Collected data
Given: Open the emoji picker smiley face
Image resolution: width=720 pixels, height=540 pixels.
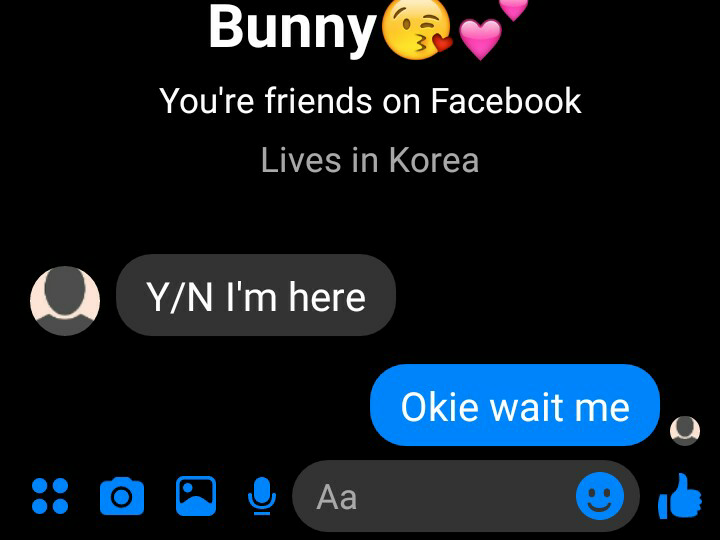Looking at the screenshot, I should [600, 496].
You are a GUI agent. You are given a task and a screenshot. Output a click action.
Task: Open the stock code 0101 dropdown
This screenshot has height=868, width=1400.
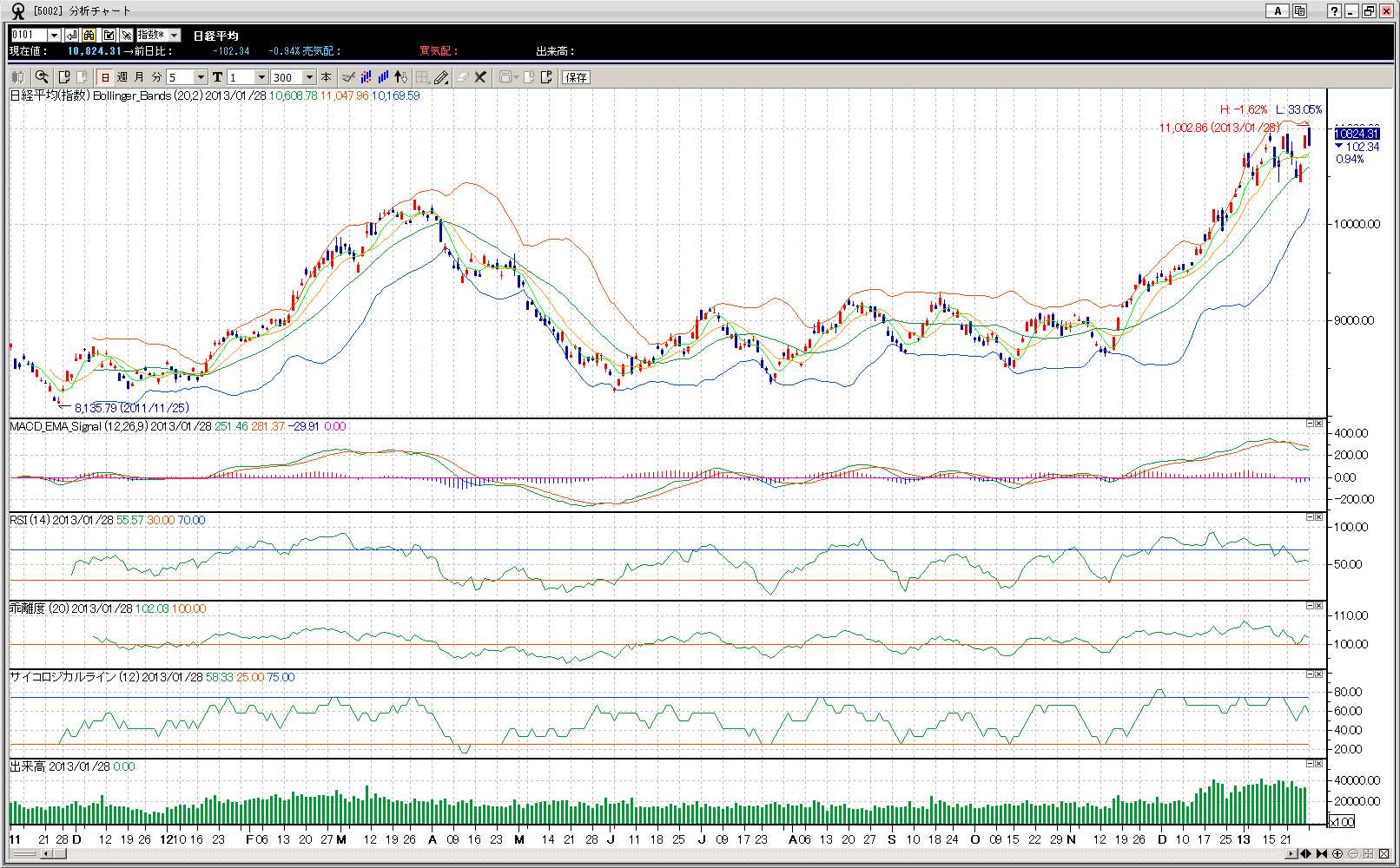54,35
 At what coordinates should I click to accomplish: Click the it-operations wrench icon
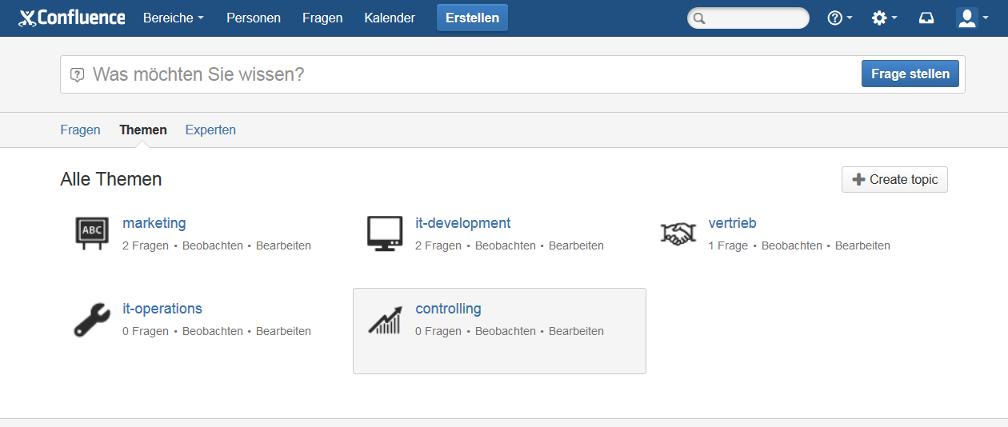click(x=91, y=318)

Action item> Read through the data above. Report each line that has the word "Open".

Finished exercise>
Given: Open the emoji picker smiley face
Task: Open the stock code 0101 dropdown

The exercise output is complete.